Trustonic are increasingly working with developers using our SDK to secure their applications. So if you didn’t get a chance to attend that event, I’ve written up the five key steps!

Step 1 – Get the SDK

Figure 1  Trustonic Tools

You’ll need to join the Trustonic partner program, to get this underway email enquires@trustonic.com, or go tohttps://www.trustonic.com/products-services/developer-program/.

Step 2 – Move the security critical parts of your application to a Trusted application

You’ll need to identify the security critical parts of your application – the parts that perform cryptographic operations, process/use credentials, require data protection or authenticate the user. These should be implemented by your Trusted Application (TA).

Figure 2  Move Security Code to the TA

The main OS part of your application is called the client application and the trusted part the Trusted application.

Step 3 – Get coding!

Trustonic supply a plugin for eclipse, which has templates for Trusted applications. Once installed you can use this to create your Trusted application project, or base your project on one of our samples. You can use any editor you like of course.

Figure 3  Eclipse Plugin

For the Global Platform talk, I gave a real world sample – a simple one time passcode (OTP) generating application, based on the HMAC OTP RFC – https://tools.ietf.org/html/rfc4226 – “An HMAC-Based One-Time Password Algorithm”.

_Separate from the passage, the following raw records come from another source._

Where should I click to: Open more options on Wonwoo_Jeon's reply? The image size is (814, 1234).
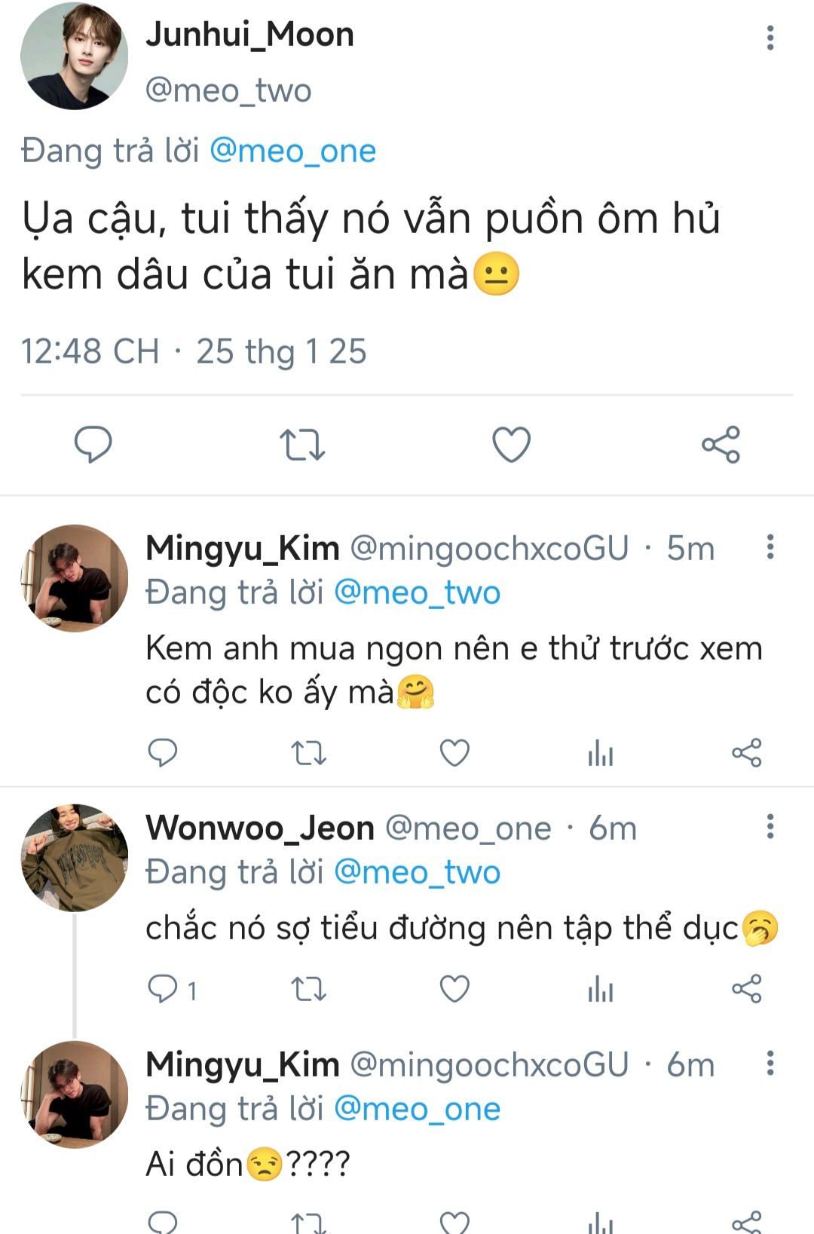click(770, 826)
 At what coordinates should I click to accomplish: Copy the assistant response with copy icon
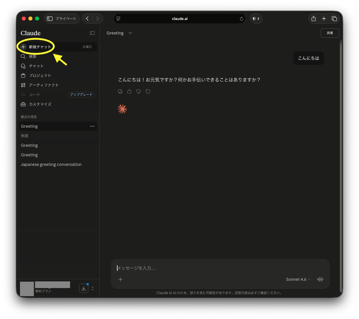[120, 91]
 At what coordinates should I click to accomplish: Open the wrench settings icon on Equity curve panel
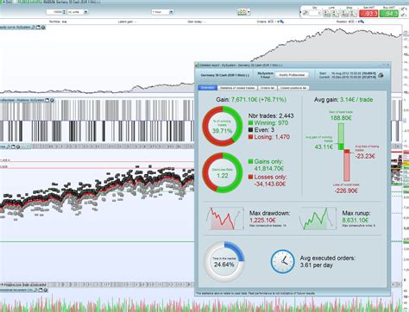34,28
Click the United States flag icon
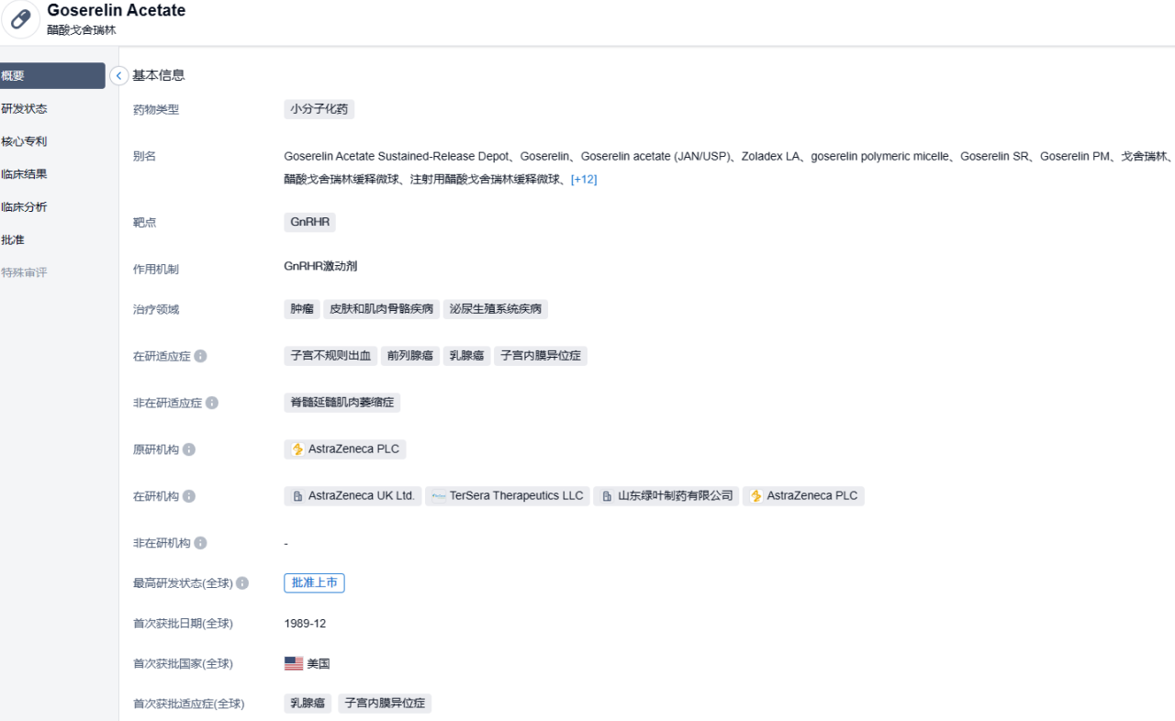1175x721 pixels. click(x=294, y=663)
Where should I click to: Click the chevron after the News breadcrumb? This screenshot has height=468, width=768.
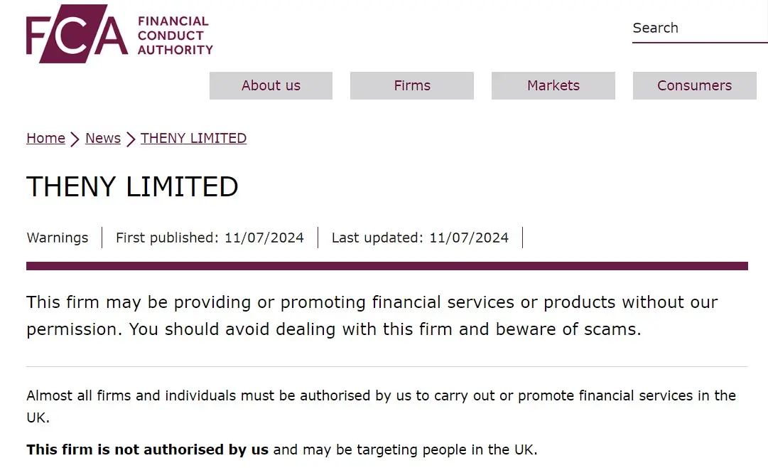coord(131,139)

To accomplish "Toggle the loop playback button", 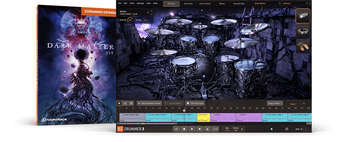I will [176, 129].
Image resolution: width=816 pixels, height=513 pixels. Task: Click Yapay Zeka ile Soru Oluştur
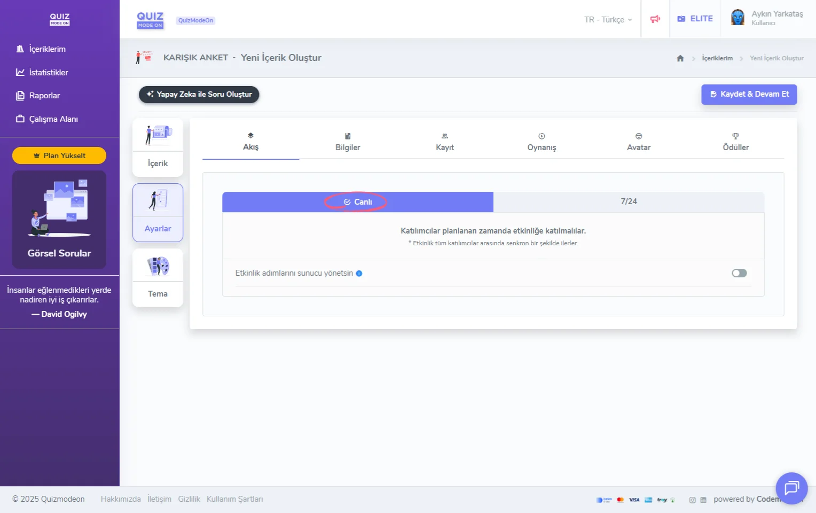199,95
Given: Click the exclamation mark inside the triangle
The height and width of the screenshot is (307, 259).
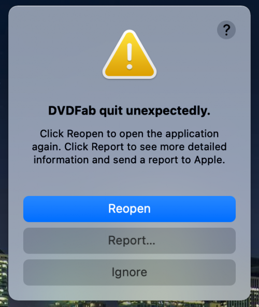Looking at the screenshot, I should (130, 57).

For this use case, the following needs to be implemented by the TA:

  1. HMAC key generation
  2. Generating the code from a HMAC of a counter value

Then we need something to look after the communication between the application and the TA. We call this theclient application or trusted application connector. On Android platforms this is essentially some Java Native Interface (JNI) code to interface with the Trustonic main OS libraries.

This will:

  1. Instantiate the TA
  2. Send commands or jobs to the TA
  3. Close the TA when we’re finished

The final part of our application is the regular main OS app. In my application these three parts are called: app (main os app), ca (client application) and ta (trusted application).

Figure 4  Main OS App, Client and TA

I decided to use maven http://maven.apache.org/ to handle building these three parts. Maven has a plugin for Android development that works well – http://simpligility.github.io/android-maven-plugin/. This saves me having to manually build each part. I can run mvn install from the command line, or setup a Run configuration to do this for me via eclipse:

Figure 5  Building it all with Maven

Step 4 – Debugging

Trustonic have an emulator that we supply with the SDK. It’s great for testing your application. While I was developing the OTP application, I deployed my application (using maven android:deploy), to my running emulator. So I could iron out the bugs and get it all working nicely.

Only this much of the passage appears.